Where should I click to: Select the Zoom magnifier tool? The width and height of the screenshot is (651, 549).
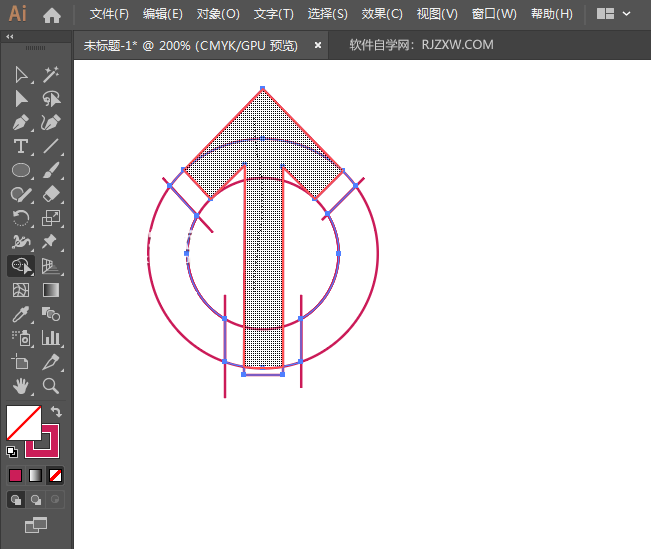tap(51, 385)
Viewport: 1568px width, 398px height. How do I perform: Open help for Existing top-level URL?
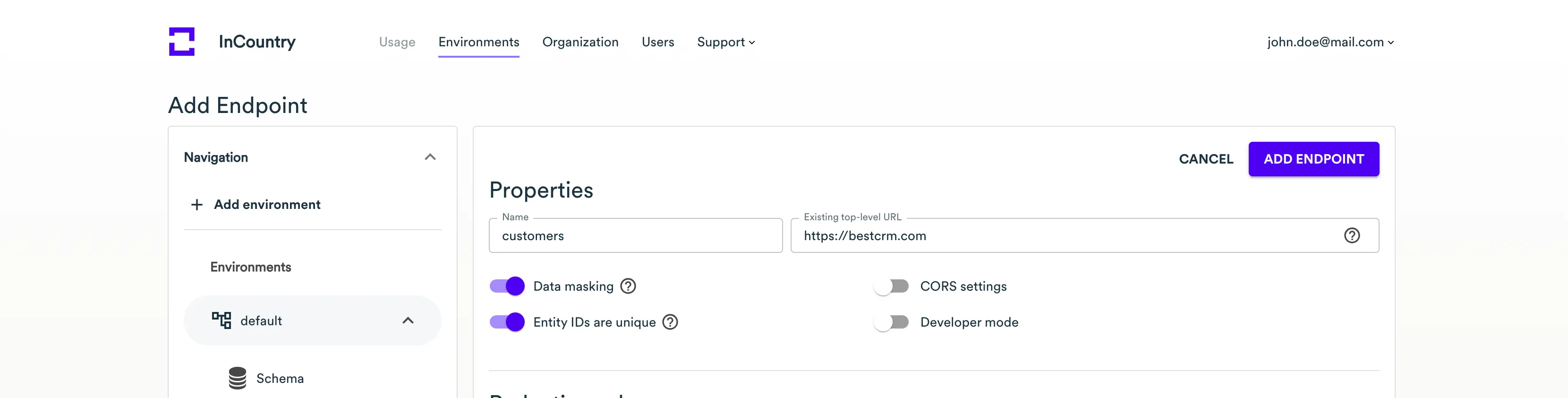(1351, 236)
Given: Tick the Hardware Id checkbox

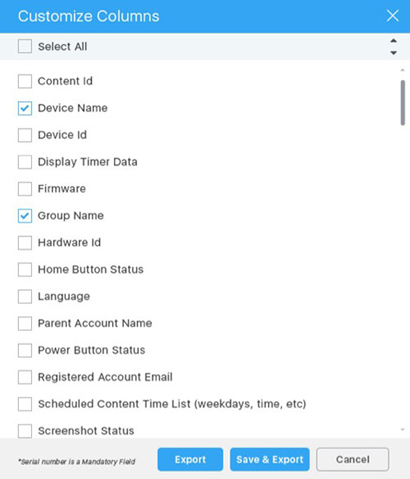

◆ HOW TO COMPLETE THIS TASK
For each entry, copy the text exactly and leave out any image it carries.

◆ RESPONSE FOR THIS EXERCISE
Where should I click to: Select the Zoom magnifier tool? The width and height of the screenshot is (651, 549).
tap(51, 385)
Viewport: 1568px width, 398px height. How do I perform: Open help for Existing top-level URL?
(1351, 236)
Given: Tick the Hardware Id checkbox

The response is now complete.